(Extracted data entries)
++++++++++++++++++++

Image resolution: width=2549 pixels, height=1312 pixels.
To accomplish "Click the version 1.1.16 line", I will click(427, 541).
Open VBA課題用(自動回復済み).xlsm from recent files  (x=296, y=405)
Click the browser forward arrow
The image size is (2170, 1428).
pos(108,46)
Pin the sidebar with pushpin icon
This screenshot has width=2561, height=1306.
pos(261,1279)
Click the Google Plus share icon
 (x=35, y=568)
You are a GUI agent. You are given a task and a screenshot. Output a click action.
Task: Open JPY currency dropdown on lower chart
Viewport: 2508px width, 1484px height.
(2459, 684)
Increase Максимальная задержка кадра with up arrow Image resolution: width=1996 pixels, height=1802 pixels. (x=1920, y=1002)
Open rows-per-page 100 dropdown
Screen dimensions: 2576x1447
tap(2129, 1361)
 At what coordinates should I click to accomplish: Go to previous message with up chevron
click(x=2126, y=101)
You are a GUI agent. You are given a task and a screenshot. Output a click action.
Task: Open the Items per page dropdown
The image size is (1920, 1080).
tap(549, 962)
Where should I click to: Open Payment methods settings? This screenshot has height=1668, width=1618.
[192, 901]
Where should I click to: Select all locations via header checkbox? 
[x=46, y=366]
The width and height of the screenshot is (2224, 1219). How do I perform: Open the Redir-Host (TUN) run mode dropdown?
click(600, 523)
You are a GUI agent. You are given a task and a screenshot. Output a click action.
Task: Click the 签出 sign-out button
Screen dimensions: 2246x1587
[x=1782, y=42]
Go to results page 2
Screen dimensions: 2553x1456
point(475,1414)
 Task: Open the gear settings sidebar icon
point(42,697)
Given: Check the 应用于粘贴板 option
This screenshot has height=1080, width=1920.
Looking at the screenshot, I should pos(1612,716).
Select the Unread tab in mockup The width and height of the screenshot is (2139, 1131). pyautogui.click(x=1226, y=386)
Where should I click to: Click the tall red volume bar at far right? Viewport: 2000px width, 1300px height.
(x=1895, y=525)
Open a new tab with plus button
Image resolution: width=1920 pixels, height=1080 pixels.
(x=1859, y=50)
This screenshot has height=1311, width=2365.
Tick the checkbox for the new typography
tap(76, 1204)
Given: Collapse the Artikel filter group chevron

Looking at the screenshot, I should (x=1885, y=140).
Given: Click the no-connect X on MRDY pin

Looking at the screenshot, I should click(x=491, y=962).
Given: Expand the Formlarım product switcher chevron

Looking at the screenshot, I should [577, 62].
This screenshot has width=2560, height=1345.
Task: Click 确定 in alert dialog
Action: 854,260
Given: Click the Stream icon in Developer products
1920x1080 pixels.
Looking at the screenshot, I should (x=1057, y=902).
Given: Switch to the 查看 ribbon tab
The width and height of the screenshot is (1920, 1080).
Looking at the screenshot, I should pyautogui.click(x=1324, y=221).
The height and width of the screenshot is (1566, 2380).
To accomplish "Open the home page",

++++++++++++++++++++

From the first line to the last, copy the records exactly as they appear above.

RESULT OF THIS TASK:
Image resolution: width=2549 pixels, height=1312 pixels.
To accomplish "Click the version 1.1.16 line", I will click(427, 541).
Open VBA課題用(自動回復済み).xlsm from recent files  (x=296, y=405)
Click the browser forward arrow
The image size is (2170, 1428).
pos(108,46)
Pin the sidebar with pushpin icon
This screenshot has width=2561, height=1306.
pos(261,1279)
Click the Google Plus share icon
 (x=35, y=568)
You are a GUI agent. You are given a task and a screenshot. Output a click action.
Task: Open JPY currency dropdown on lower chart
Viewport: 2508px width, 1484px height.
(2459, 684)
Increase Максимальная задержка кадра with up arrow Image resolution: width=1996 pixels, height=1802 pixels. (x=1920, y=1002)
Open rows-per-page 100 dropdown
Screen dimensions: 2576x1447
tap(2129, 1361)
 At what coordinates should I click to accomplish: Go to previous message with up chevron
click(x=2126, y=101)
You are a GUI agent. You are given a task and a screenshot. Output a click action.
Task: Open the Items per page dropdown
The image size is (1920, 1080).
tap(549, 962)
Where should I click to: Open Payment methods settings? This screenshot has height=1668, width=1618.
[192, 901]
Where should I click to: Select all locations via header checkbox? 
[x=46, y=366]
The width and height of the screenshot is (2224, 1219). How do I perform: Open the Redir-Host (TUN) run mode dropdown?
click(600, 523)
You are a GUI agent. You are given a task and a screenshot. Output a click action.
Task: Click the 签出 sign-out button
Screen dimensions: 2246x1587
[x=1782, y=42]
Go to results page 2
Screen dimensions: 2553x1456
point(475,1414)
 Task: Open the gear settings sidebar icon
point(42,697)
Given: Check the 应用于粘贴板 option
This screenshot has height=1080, width=1920.
Looking at the screenshot, I should pos(1612,716).
Select the Unread tab in mockup The width and height of the screenshot is (2139, 1131). pyautogui.click(x=1226, y=386)
Where should I click to: Click the tall red volume bar at far right? Viewport: 2000px width, 1300px height.
(x=1895, y=525)
Open a new tab with plus button
Image resolution: width=1920 pixels, height=1080 pixels.
(x=1859, y=50)
This screenshot has height=1311, width=2365.
Tick the checkbox for the new typography
tap(76, 1204)
Given: Collapse the Artikel filter group chevron

Looking at the screenshot, I should (x=1885, y=140).
Given: Click the no-connect X on MRDY pin

Looking at the screenshot, I should click(x=491, y=962).
Given: Expand the Formlarım product switcher chevron

Looking at the screenshot, I should [577, 62].
This screenshot has width=2560, height=1345.
Task: Click 确定 in alert dialog
Action: 854,260
Given: Click the Stream icon in Developer products
1920x1080 pixels.
Looking at the screenshot, I should (x=1057, y=902).
Given: Switch to the 查看 ribbon tab
The width and height of the screenshot is (1920, 1080).
Looking at the screenshot, I should pyautogui.click(x=1324, y=221).
The height and width of the screenshot is (1566, 2380).
To accomplish "Open the home page",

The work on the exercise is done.